## INSTRUCTION
Reproduce the material from its first line through the line containing "point(127,34)", inclusive, requests included, and add -93 to every coordinate in the answers.

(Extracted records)
---------------
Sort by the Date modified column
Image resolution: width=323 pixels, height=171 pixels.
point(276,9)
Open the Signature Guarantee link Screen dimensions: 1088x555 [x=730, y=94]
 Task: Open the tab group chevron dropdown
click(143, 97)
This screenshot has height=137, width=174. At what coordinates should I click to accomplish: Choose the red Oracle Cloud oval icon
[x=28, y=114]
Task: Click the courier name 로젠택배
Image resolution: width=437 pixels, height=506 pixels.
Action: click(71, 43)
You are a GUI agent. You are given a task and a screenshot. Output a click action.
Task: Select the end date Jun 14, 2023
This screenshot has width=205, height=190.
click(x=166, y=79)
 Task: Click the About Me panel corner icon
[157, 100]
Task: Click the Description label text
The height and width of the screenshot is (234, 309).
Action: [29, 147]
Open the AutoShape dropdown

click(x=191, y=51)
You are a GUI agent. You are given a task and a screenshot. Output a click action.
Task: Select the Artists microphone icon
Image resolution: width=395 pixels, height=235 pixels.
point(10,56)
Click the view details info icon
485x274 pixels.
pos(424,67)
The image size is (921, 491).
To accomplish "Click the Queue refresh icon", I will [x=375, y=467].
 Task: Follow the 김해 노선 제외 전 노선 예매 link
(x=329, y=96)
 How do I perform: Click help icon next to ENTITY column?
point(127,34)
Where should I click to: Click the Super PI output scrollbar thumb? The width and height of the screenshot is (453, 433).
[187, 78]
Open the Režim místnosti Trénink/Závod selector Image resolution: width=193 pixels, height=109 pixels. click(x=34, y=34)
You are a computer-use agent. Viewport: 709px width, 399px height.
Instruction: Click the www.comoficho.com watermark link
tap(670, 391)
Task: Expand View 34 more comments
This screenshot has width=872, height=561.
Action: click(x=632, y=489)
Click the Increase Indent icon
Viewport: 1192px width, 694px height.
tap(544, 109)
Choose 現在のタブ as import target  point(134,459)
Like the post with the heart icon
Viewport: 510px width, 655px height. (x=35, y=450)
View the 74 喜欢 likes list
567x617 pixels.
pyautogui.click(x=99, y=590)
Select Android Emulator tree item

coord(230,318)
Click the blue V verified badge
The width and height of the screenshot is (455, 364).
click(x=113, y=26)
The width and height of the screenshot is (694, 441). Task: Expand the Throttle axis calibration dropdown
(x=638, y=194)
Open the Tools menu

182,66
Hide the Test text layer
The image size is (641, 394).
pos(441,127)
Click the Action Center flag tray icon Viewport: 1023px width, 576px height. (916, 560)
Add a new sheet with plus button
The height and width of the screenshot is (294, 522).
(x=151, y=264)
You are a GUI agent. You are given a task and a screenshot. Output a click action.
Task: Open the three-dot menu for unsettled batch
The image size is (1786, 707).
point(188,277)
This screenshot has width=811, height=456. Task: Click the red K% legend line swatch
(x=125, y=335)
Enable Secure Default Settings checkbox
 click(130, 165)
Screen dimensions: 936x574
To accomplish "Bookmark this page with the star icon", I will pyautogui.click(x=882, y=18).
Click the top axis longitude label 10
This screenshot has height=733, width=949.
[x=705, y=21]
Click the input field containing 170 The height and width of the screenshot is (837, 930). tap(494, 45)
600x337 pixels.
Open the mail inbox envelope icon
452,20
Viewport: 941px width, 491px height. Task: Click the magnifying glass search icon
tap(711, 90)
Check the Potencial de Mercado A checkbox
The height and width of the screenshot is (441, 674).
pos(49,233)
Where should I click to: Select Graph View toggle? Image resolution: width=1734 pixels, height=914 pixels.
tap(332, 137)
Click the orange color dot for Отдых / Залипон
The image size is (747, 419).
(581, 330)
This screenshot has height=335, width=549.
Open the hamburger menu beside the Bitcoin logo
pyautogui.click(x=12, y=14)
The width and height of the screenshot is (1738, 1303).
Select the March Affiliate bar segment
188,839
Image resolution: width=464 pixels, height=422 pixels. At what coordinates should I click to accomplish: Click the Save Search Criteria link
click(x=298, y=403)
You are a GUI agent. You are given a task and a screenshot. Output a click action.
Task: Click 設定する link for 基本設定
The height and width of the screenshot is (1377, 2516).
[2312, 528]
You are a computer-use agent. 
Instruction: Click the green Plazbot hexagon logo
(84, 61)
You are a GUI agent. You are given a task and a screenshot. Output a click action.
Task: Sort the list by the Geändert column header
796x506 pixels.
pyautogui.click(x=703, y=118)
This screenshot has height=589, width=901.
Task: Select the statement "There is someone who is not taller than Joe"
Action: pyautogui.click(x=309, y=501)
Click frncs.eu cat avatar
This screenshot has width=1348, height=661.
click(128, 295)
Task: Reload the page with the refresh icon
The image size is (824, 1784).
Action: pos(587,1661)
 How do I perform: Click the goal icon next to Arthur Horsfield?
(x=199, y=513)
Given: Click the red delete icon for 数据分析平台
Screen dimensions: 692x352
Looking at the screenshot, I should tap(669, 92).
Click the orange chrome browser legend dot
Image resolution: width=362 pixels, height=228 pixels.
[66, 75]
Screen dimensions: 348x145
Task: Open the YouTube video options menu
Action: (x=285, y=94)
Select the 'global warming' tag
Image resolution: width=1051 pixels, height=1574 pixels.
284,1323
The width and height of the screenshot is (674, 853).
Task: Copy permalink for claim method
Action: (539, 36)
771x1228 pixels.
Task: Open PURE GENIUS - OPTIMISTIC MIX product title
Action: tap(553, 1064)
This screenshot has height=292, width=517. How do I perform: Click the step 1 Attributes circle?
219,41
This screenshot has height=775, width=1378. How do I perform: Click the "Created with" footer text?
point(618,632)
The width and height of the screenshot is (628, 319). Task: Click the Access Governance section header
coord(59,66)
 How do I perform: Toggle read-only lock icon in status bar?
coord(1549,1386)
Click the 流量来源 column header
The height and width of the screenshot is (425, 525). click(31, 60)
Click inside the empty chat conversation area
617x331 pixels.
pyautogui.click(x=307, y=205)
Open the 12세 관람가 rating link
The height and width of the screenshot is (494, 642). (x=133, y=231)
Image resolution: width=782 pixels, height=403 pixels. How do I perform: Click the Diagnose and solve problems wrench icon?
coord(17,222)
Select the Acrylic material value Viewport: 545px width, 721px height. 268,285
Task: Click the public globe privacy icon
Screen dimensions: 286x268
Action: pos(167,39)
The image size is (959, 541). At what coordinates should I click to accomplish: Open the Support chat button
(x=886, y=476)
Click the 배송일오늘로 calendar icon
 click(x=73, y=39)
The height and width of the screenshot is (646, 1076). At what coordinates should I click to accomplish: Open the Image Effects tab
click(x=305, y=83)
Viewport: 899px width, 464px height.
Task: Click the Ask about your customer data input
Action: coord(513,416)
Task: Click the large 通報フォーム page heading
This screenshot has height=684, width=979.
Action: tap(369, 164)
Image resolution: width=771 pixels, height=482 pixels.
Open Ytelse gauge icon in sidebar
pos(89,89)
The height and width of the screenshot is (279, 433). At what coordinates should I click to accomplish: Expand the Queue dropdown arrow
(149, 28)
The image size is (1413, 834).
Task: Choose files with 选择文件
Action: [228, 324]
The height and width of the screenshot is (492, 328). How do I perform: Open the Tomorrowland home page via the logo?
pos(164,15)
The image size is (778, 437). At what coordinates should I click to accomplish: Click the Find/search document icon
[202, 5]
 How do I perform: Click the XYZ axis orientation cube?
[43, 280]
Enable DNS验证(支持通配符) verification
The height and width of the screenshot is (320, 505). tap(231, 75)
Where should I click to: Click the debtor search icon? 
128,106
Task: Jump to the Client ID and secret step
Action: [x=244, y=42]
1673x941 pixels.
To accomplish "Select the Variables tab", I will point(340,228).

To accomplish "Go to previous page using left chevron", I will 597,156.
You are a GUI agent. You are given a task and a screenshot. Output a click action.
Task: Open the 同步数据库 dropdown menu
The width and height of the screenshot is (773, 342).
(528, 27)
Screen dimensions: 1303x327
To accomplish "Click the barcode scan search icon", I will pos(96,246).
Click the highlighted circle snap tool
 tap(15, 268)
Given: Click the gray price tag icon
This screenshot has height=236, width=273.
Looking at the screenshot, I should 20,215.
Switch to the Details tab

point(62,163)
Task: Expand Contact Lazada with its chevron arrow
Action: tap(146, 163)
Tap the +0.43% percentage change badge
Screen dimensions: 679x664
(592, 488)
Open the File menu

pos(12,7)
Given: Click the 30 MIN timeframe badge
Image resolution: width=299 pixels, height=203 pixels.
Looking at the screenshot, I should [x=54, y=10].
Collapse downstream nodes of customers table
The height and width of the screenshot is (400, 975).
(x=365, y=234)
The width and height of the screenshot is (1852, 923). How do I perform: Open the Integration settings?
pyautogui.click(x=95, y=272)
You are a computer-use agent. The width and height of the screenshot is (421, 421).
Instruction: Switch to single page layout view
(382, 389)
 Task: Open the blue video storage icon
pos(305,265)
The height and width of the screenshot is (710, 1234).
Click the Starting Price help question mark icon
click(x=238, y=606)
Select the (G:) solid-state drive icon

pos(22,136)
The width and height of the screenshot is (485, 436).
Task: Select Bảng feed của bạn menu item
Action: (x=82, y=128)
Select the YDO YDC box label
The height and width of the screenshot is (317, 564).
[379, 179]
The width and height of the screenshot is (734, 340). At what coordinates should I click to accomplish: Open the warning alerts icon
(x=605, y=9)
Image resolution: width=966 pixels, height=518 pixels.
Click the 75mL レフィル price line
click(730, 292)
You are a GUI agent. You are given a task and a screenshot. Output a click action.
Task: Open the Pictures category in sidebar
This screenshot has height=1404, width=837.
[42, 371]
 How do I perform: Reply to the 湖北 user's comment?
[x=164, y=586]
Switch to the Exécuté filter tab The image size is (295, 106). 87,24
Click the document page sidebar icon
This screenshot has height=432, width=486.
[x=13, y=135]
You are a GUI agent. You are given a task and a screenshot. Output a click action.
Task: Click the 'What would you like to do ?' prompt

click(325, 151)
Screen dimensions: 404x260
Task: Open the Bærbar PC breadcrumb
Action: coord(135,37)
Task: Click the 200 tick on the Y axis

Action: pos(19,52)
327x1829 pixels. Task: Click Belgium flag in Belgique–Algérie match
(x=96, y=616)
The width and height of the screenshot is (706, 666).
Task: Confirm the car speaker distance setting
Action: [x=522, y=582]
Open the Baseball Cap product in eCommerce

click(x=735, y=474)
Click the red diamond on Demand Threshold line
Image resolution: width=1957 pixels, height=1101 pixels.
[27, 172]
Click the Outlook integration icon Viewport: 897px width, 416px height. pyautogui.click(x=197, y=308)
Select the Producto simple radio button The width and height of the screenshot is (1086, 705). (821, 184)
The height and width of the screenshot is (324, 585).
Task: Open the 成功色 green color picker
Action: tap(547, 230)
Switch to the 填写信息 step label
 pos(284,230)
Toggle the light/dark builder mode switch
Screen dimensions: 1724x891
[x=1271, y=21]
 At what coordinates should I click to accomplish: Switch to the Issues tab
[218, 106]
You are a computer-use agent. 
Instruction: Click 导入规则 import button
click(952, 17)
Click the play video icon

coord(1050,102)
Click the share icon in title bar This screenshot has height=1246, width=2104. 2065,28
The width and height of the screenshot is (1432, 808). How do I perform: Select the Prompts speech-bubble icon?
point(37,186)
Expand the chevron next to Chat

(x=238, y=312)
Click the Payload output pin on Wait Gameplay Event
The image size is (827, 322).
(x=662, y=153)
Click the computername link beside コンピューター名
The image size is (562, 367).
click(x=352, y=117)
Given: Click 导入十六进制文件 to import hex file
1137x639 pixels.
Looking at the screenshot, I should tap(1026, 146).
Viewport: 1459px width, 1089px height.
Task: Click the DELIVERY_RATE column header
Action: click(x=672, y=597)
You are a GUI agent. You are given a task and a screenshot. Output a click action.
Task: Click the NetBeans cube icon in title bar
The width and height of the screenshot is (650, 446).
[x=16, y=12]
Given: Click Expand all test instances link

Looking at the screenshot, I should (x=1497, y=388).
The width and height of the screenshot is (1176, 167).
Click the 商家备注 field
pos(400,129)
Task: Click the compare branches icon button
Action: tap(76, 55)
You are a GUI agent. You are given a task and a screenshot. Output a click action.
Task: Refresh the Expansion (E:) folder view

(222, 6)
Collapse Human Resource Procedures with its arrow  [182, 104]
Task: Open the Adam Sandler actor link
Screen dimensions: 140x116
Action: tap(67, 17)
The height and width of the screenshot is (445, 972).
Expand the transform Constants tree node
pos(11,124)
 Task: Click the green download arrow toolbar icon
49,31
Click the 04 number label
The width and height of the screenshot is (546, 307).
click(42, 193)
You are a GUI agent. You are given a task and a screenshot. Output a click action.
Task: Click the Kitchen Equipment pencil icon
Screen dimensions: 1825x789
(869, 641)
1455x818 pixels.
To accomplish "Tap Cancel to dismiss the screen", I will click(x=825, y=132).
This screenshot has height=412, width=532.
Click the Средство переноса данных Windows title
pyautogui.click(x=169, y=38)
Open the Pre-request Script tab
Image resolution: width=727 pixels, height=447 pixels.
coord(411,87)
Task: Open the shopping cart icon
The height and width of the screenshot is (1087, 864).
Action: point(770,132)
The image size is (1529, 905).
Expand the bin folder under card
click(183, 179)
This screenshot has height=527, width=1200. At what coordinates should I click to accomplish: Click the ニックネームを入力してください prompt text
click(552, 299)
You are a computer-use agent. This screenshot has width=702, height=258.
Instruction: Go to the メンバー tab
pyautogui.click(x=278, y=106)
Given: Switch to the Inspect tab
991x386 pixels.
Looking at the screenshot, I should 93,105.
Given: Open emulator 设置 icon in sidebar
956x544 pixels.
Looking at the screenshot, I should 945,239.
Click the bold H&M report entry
---------------
## OUTPUT
Sort by the Date modified column
Image resolution: width=323 pixels, height=171 pixels.
point(183,-84)
Open the Signature Guarantee link Screen dimensions: 1088x555 [x=637, y=1]
 Task: Open the tab group chevron dropdown
click(50, 4)
This screenshot has height=137, width=174. At what coordinates should I click to accomplish: Choose the red Oracle Cloud oval icon
[x=-65, y=21]
Task: Click the courier name 로젠택배
Image resolution: width=437 pixels, height=506 pixels.
Action: click(-22, -50)
You are a GUI agent. You are given a task and a screenshot. Output a click action.
Task: Select the end date Jun 14, 2023
This screenshot has width=205, height=190.
click(x=73, y=-14)
 Task: Click the About Me panel corner icon
[64, 7]
Task: Click the Description label text
The height and width of the screenshot is (234, 309).
Action: [-64, 54]
Open the AutoShape dropdown

click(x=98, y=-42)
You are a GUI agent. You are given a task and a screenshot. Output a click action.
Task: Select the Artists microphone icon
Image resolution: width=395 pixels, height=235 pixels.
point(-83,-37)
Click the view details info icon
485x274 pixels.
pos(331,-26)
The image size is (921, 491).
To accomplish "Click the Queue refresh icon", I will [x=282, y=374].
 Task: Follow the 김해 노선 제외 전 노선 예매 link
(x=236, y=3)
 How do I perform: Click help icon next to ENTITY column?
point(34,-59)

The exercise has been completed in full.